__DOCUMENT TEXT__:
<<<<

How to Allow Your Daughter to Take Control of Her Own Problems

Dear Kid Whisperer,

I am at a loss with my ten year-old daughter. She has some attention issues. Her inability to attend to life is causing problems, and her anxiety and stubbornness is compounding these problems. She won’t pay attention to things, like not listening to the coach during basketball practice, and then she fails at things, like not knowing the play in the basketball game. Her teammates then get frustrated with her, and she gets really upset. I try to help by giving her strategies, but this just makes her frustrated with me so she won’t listen, and the same things keep happening. Any thoughts? -Ann, Fargo, North Dakota

Dear Ann,

Your question reminds me of the fact that kids aren’t just a list of symptoms for which we apply a solution. They are whole people for whom a prescribed solution may not take into account the whole person, which includes details about that person that have little or nothing to do with a host of symptoms.

>>>>

__Collected data__:
<<<<

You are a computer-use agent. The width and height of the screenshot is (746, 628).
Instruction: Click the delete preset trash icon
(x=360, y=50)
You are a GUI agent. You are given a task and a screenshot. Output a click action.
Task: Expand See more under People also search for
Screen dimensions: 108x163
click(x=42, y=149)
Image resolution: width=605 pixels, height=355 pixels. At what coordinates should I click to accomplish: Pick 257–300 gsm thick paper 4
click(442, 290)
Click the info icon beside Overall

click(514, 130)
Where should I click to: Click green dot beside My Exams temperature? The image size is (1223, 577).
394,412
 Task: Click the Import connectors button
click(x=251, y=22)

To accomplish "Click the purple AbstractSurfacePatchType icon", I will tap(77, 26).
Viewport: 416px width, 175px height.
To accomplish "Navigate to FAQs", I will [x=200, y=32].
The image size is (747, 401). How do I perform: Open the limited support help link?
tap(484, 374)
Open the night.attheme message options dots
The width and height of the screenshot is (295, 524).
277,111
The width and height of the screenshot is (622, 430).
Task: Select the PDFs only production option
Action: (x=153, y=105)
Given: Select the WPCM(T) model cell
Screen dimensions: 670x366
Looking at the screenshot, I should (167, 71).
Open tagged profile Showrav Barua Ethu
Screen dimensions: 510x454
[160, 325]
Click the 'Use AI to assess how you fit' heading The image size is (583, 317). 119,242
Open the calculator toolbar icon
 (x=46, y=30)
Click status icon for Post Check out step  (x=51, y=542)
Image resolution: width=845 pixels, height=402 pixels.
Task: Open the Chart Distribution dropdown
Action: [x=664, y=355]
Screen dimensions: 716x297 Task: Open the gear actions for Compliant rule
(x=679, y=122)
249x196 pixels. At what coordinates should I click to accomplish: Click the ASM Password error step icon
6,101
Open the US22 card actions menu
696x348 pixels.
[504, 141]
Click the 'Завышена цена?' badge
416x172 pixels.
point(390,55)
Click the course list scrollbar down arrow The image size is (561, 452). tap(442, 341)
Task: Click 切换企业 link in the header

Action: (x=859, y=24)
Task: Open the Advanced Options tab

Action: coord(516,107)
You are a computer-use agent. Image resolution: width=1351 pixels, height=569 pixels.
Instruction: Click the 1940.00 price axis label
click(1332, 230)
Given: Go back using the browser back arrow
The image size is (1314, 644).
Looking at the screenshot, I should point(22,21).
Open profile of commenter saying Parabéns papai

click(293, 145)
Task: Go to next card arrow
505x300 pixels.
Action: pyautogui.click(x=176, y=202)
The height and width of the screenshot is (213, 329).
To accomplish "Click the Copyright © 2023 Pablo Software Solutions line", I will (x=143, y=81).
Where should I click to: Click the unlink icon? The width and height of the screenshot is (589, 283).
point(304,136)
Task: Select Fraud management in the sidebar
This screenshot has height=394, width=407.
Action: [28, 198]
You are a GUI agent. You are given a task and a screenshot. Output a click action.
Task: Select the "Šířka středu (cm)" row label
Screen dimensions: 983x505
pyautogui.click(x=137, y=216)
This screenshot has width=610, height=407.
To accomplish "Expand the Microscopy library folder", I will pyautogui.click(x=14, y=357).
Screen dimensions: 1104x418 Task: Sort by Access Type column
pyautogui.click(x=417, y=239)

>>>>

__WORK TO COMPLETE__:
**A.** In the advice column about Ann's daughter, what happens when Ann tries to help by giving her daughter strategies?
**B.** Continue the advice column about Ann's daughter from the point where it stops.

__SOLVED PROBLEMS__:
**A.** Her daughter gets frustrated with her and won't listen, so the same things keep happening.

**B.**
Your question also reminds me that you can’t solve this set of problems for her, and that your daughter may not be ready to solve her problem yet. Failure to solve these problems will lead to suffering, which, as long as you allow your kid to suffer in order to learn, should eventually lead to your daughter eventually using strategies to solve her attention problems.

If you are like many modern parents (and I don’t think you are, but this is important to mention), you may be unwilling to allow your daughter to suffer so that she eventually learns to solve her problems. If this is the case,  you will be virtually ensuring that your daughter will suffer significantly more throughout her life while you continue to own her problems, while annoying your daughter, perhaps for the rest of your life.

Your kid not only has attention issues, but also a very high control need. This can be a fantastic attribute once she is allowed to be in control of her own life and be responsible for solving her own problems. As someone who also has some pretty serious attention and anxiety issues, who also has a very high control need, and who is a parent as well, I have some significant first-hand knowledge here.

Here’s how to not solve the problem (remember, it’s not your problem to solve) but to set up your relationship with your daughter so that she is more likely to see her problems as hers, so she will be willing to solve her own problems eventually.

Kid: And I didn’t run the right play because I guess I wasn’t listening and now everyone hates me because we lost.

Kid Whisperer: Ugh. That is rough.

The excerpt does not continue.